BBC Claims Americans Think of Presidents as Demigods

I’m really struggling to get through a BBC article called “Who truly was the most dishonest president?”

This section in particular is really hard to read.

Once upon a time Americans placed an almost childlike trust in their commanders-in-chief. They were venerated as demigods. When did it change? Many historians date this rupture to Lyndon Baines Johnson, though he was far from the first president to deceive.

That seems so backwards as to be completely laughable. Which historians?

To begin with, LBJ became president when JFK was assassinated.

Would assassination count as a rupture? I mean saying public change in trust dates to LBJ as president kind of misses at least one big prior rupture event, no?

I would think JFK immediately disproves such a theory of American public rupture and distrust dating to LBJ. And on that note there were assassinations and attempted assassinations long before JFK.

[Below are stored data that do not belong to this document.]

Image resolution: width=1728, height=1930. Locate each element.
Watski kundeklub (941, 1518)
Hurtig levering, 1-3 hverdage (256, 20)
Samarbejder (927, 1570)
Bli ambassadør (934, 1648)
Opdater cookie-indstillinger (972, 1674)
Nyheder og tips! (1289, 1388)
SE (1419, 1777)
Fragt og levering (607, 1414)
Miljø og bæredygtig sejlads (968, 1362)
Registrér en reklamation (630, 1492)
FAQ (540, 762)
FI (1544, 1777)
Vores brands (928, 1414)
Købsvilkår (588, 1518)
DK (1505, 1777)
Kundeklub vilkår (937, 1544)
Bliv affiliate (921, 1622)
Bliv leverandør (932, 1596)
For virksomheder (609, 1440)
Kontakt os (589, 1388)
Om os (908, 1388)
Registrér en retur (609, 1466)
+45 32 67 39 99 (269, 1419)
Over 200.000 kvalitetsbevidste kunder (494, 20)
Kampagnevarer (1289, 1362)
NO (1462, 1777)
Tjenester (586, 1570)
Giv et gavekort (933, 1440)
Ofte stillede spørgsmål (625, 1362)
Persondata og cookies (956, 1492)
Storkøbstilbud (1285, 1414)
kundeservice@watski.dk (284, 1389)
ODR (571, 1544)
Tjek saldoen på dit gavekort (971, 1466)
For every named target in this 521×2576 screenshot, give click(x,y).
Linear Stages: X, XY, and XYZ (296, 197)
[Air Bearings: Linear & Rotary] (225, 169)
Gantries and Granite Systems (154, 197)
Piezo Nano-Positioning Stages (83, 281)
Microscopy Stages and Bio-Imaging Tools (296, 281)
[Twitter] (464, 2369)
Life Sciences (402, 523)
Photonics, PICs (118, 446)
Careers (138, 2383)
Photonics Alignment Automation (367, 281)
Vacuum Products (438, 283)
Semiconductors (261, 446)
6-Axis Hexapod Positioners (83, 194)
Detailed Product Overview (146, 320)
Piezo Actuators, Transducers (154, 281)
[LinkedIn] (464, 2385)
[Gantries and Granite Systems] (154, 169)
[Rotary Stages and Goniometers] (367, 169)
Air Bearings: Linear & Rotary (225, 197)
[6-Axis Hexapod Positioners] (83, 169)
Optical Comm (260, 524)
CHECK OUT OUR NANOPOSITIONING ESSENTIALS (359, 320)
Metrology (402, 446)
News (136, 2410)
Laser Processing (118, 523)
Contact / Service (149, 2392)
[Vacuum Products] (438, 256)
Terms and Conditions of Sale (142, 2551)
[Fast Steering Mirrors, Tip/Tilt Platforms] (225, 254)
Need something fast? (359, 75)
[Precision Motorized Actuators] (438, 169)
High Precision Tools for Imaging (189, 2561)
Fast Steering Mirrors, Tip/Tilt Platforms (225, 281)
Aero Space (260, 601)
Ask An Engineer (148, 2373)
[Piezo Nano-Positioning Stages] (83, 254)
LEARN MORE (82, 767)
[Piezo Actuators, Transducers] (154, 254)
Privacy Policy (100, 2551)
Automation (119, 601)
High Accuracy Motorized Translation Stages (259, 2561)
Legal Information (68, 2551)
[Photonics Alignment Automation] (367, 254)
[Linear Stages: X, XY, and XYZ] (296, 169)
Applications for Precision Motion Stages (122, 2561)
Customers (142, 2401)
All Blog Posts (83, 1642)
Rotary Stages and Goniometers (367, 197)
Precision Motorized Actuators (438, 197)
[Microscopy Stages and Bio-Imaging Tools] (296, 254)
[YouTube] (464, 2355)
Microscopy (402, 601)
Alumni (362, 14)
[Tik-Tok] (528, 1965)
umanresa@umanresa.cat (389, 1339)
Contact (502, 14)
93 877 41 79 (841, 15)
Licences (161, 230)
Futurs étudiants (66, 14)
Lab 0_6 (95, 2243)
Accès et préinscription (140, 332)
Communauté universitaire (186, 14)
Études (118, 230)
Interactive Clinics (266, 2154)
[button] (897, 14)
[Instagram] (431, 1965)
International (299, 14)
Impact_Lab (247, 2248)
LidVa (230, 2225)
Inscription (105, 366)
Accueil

Consider the 1881 assassination of Garfield, for just one obvious example:

Like most presidents up to that point, he was not accompanied by bodyguards or a security detail. As Garfield’s carriage pulled up outside the Baltimore and Potomac, Charles Guiteau paced the waiting room inside, ready to fulfill what he believed was a mission from God. […] In his pocket Guiteau carried a letter addressed to the White House. “The president’s tragic death was a sad necessity,” it read, “but it will unite the Republican Party and save the Republic. Life is a fleeting dream, and it matters little when one goes.”

The whole point of the American system used to be that President would be a citizen and not someone “venerated as demigods” or dare I say someone… monarchical.

Garfield literally ran for office on the premise of being a plain farmer who would roll his sleeves up to cut the “weeds” of “calumny, falsehood, fraud, venom, hatred, defamation and malice”.

“Farmer Garfield: Cutting a swath to the White House” 1880. Source: Library of Congress

The bar is low to become a President, with many running on the premise of being common, so on what basis would anyone mistakenly shift that in their mind to a high one?

Who was venerated? Who was given childlike trust?

The author should perhaps prove these assertions, or at least detail them, first before ironically waxing on about deception.